Background: Polysomnography (PSG), the gold standard diagnostic tool in sleep medicine, typically evaluates sleep patterns and sleep-related disorders in an artificial environment, potentially leading to distorted sleep. Sleep macro-structures such as sleep stages are particularly sensitive to environmental effects, whereas micro-structures (i.e., sleep spindles, REM sleep without atonia, RSWA) tend to remain more stable.
Objective: This study aimed to apply automated algorithms to capture RSWA and sleep spindles and to compare between values measured in the lab and those recorded under natural sleep conditions at home.
Methods: The analysis included 107 full-night recordings from 55 subjects: 24 healthy adults , 28 patients with Parkinson’s disease (PD), and three individuals with isolated Rem sleep behavior disorder (RBD). The PD population included 15 PD patients with RBD and 13 PD patients without RBD. All sessions were manually scored for sleep staging. An automatic algorithm for quantifying RSWA was developed and tested against manual scoring. Automatic artifact removal was incorporated into the process.

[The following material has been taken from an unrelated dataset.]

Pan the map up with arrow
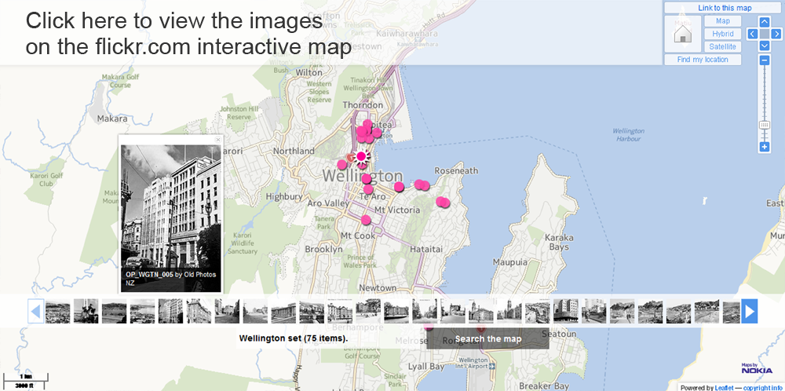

Results: Home versus lab RSWA, derived using the semi-automatic algorithm were moderately correlated (60% correlation).RBD detection in the home environment was achieved with 83% sensitivity, 79% specificity, and 81% balanced accuracy.
Discussion: A semi-automated algorithm was found to accurately quantify RSWA in the lab and in the home environment, enabling the detection of RBD patients. These findings could enhance clinical research, facilitate more frequent and accessible sleep testing, and provide a possible alternative for screening RBD.